HoloLens is Microsoft’s first holographic computer and an impressive piece of engineering. This VR headset puts holograms into the real world, bringing science fiction one step closer to reality, or “Science fiction to science fact” as Microsoft explains.
How does HoloLens manage to perform such complex tasks? This question has been on everybody’s minds ever since Microsoft introduced this amazing VR headset and thanks to recent reports, we can now answer this question and tell you the secrets behind the HoloLens’ processing power.
It all starts with its Holographic Processing Unit, a special chip that allows the device to process all the data sent by its sensors and then modulate it so that its Atom CPU can process it. The HPU relies on 8MB of SRAM and 1GB of DDR3 RAM to process up to a trillion instructions per second.
Its Intel Atom x86 Cherry Trail processor has 1GB of RAM and runs Windows 10. Microsoft didn’t want to use a traditional CPU and preferred to use a customized CPU design which offers better hardware acceleration and programmable elements.

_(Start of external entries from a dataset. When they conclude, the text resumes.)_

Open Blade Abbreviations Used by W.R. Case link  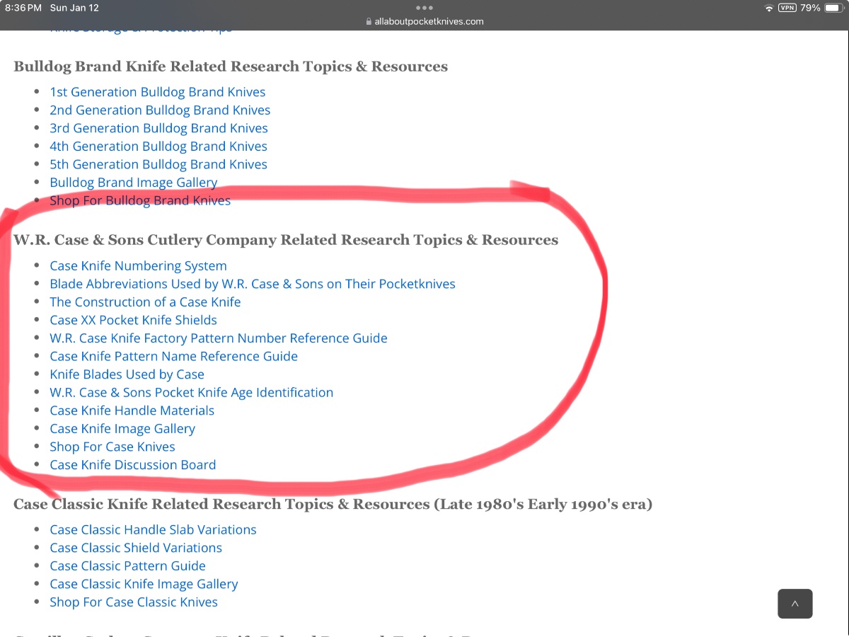[253, 284]
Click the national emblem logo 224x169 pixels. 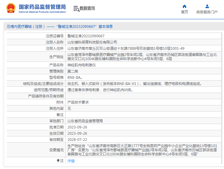click(x=11, y=9)
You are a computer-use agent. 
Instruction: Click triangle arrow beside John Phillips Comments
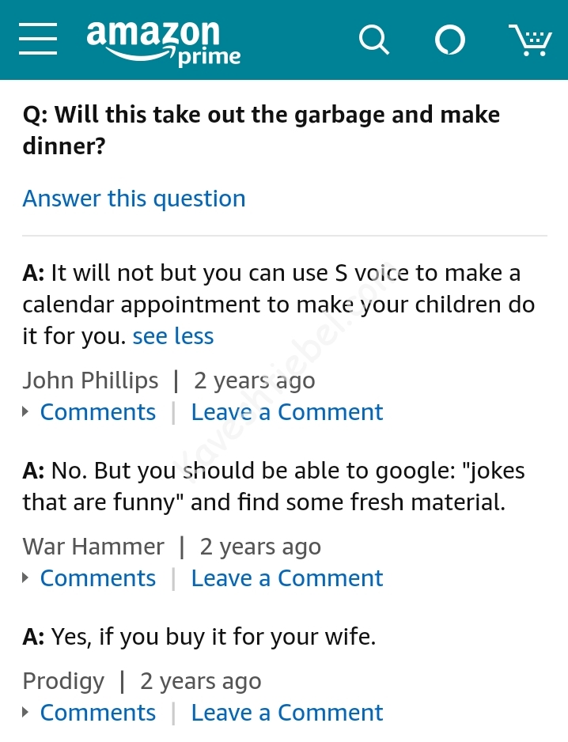(26, 412)
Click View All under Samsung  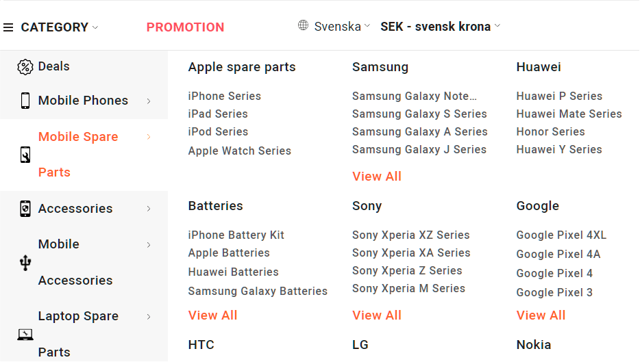[x=377, y=176]
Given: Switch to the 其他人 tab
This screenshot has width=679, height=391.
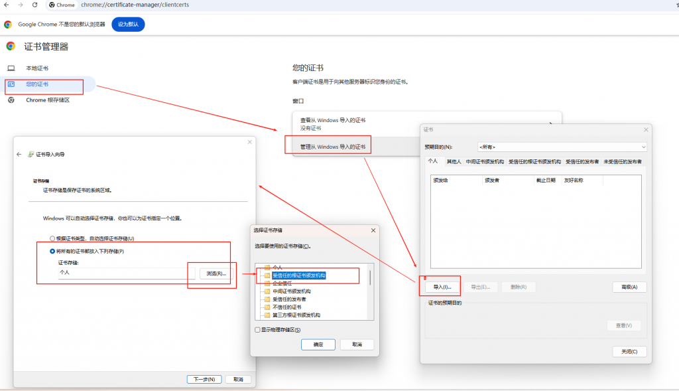Looking at the screenshot, I should (454, 161).
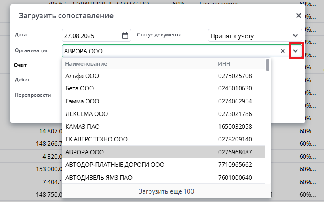Image resolution: width=324 pixels, height=202 pixels.
Task: Select ЛЕКСЕМА ООО entry
Action: [138, 114]
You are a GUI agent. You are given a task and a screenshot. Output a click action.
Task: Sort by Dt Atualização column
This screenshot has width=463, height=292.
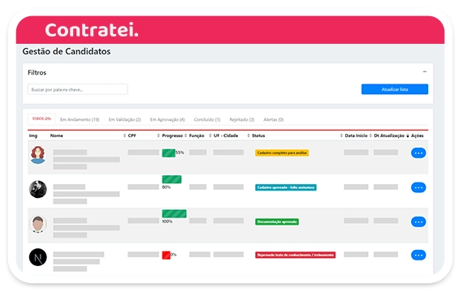(x=389, y=135)
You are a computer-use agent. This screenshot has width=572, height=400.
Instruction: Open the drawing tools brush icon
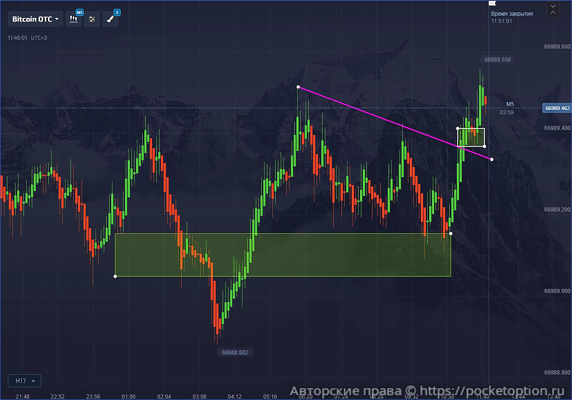click(x=110, y=19)
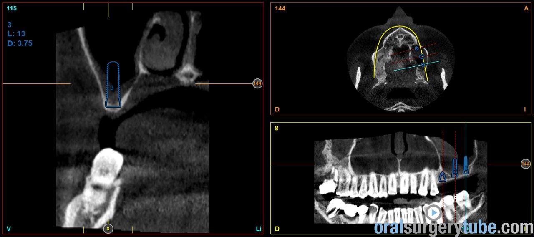534x237 pixels.
Task: Grab the 8 slice handle at bottom
Action: pyautogui.click(x=108, y=229)
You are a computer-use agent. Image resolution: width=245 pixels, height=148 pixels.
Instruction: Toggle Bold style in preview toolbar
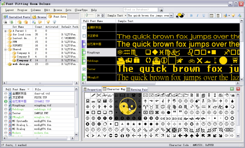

As far as the optical system is concerned, HoloLens is a passthrough device. Regular VR headsets use OLED displays to produce visuals. The image is projected in front of your eyes, and you view it through glass lenses. Thanks to this technology, users can see both the real world and the holograms projected in front of them.
Microsoft also applied a surface coating on the lenses which allows it to create a series of defraction gratings. In this manner, a user’s eyes can perceive the hologram as being stable to avoid nausea.
HoloLens is an impressive piece of technology, but not everyone can afford to purchase this VR headset: HoloLens has a price tag of $3,000 in the Windows Store.